### Document text
*** Block opens ***

Hezbollah planning 'calculated strike' against Israel after Beirut drone attack

Sources close to the Iran-backed Hezbollah group said that a 'calculated strike' against Israel is being prepared in response to drone attacks in Beirut.
2 min read
27 August, 2019
Sources close to Hizballah say the group is planning a retaliatory strike on Israel. [Getty]

Hezbollah is preparing to launch a "calculated strike" against Israel in response to an alleged drone attack in Beirut at the weekend.

Sources close to the Iran-backed group told Reuters on Tuesday that a response "is being arranged in a way which wouldn't lead to a war that neither Hezbollah nor Israel wants".

"The direction now is for a calculated strike, but how matters develop, that's another thing." 

Lebanon's army said two Israeli drones had violated Lebanese airspace over Beirut before dawn on Sunday, with one exploding in the air. 

Read also: The dangerous new landscape of Arab-Israeli warfare

Hezbollah chief Hasan Nasrallah said an armed drone had hit a target in the party's Beirut stronghold, without specifying. 

It was the first such "hostile action" since a 2006 war between Hezbollah and Israel, added the head of the Iran-backed party, also vowing to retaliate.

Earlier on Tuesday, Hizballah said one of the drones that crashed in its Beirut stronghold at the weekend contained an explosive device weighing more than five kilogrammes.

"We confirm that the purpose of this first drone was not reconnaissance but the carrying out of a bombing attack," it said in a statement.

A report in the UK's The Times newspaper on Tuesday alleged that the Israeli drone attack in Beirut had targeted Hezbollah's precision missile project.

The attack reportedly struck two crates carrying materials to turn Hezbollah's stock of simple rockets into precision-guided missiles, The Times said.

One of the crates contained a mixer to make solid-state fuel while the other contained a computerised control unit.

Israel has struck four targets in Iraq, Syria and Lebanon in a 48-hour period, ratcheting up tensions in the region.

Lebanese President Michel Aoun and the powerful Popular Mobilisation Forces (PMF) militia in Iraq both declared the strikes on their countries as "declarations of war".

Agencies contributed to this report.

*** Block closes ***

### Tasks to perform
a: According to the article on Hezbollah's planned strike, how much did the explosive device in one of the drones weigh?
b: Write out everything in the article on Hezbollah's planned strike from "The attack reportedly" down to "The Times said.", word for word.

Dataset records:
*** Block opens ***

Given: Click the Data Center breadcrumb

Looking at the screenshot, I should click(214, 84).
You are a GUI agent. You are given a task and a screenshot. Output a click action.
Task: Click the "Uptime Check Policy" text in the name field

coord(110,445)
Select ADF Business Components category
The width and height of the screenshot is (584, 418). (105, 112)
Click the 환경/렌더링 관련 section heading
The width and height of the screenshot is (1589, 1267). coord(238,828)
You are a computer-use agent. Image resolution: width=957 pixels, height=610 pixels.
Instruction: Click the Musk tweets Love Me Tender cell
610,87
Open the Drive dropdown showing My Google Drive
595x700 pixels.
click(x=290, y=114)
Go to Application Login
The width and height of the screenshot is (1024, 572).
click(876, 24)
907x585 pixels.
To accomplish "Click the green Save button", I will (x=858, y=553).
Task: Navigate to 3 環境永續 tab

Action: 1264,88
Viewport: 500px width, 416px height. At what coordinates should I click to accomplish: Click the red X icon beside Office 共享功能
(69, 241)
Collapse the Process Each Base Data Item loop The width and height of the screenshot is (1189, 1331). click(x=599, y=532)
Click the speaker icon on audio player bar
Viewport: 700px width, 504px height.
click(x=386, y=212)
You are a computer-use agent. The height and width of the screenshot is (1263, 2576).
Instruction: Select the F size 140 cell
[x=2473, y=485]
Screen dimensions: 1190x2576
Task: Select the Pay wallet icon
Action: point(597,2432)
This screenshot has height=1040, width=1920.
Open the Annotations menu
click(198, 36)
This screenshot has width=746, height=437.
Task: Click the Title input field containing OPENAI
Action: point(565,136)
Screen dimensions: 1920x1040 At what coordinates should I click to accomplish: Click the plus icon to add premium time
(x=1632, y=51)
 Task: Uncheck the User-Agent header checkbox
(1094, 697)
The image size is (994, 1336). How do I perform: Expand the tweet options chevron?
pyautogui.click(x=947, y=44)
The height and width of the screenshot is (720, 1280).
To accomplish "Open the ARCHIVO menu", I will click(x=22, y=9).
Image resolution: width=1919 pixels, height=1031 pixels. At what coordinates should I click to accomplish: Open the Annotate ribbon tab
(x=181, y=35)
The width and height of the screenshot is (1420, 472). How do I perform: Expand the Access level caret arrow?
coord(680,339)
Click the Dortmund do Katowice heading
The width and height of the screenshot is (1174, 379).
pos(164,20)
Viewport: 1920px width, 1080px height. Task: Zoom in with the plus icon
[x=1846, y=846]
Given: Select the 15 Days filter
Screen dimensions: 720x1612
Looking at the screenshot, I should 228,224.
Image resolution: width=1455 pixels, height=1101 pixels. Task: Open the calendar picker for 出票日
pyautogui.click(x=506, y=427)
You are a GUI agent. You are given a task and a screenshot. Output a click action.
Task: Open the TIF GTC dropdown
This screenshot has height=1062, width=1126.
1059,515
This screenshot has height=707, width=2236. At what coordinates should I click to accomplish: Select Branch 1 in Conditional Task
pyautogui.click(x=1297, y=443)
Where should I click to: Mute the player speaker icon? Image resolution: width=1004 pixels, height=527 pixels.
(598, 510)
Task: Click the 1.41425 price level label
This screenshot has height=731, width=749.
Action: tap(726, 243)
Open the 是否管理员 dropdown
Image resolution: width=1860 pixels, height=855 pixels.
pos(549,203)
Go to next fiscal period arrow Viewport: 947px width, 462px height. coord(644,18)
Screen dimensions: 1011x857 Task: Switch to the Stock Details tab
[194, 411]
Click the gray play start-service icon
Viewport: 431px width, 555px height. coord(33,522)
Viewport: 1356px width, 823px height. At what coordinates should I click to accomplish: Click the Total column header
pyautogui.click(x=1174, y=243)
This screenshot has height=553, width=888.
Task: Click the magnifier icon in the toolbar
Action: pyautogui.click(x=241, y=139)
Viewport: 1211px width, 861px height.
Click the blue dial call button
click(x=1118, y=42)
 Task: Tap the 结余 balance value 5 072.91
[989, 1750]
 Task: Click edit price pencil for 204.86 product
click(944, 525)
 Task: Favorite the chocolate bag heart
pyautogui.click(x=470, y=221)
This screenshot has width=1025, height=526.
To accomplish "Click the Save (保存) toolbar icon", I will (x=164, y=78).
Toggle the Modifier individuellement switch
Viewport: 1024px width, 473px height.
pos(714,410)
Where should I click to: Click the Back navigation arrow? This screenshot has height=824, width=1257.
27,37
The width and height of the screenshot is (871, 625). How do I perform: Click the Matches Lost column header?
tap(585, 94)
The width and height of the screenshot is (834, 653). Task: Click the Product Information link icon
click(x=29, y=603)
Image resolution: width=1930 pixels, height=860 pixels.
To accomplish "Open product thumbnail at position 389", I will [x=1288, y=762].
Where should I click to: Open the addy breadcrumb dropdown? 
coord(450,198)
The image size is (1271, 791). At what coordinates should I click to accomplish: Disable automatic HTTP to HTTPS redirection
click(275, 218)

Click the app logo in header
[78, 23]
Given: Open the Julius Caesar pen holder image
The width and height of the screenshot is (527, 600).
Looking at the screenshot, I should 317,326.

*** Block closes ***

### Task-by-task outputs
a: More than five kilograms.

b:
The attack reportedly struck two crates carrying materials to turn Hezbollah's stock of simple rockets into precision-guided missiles, The Times said.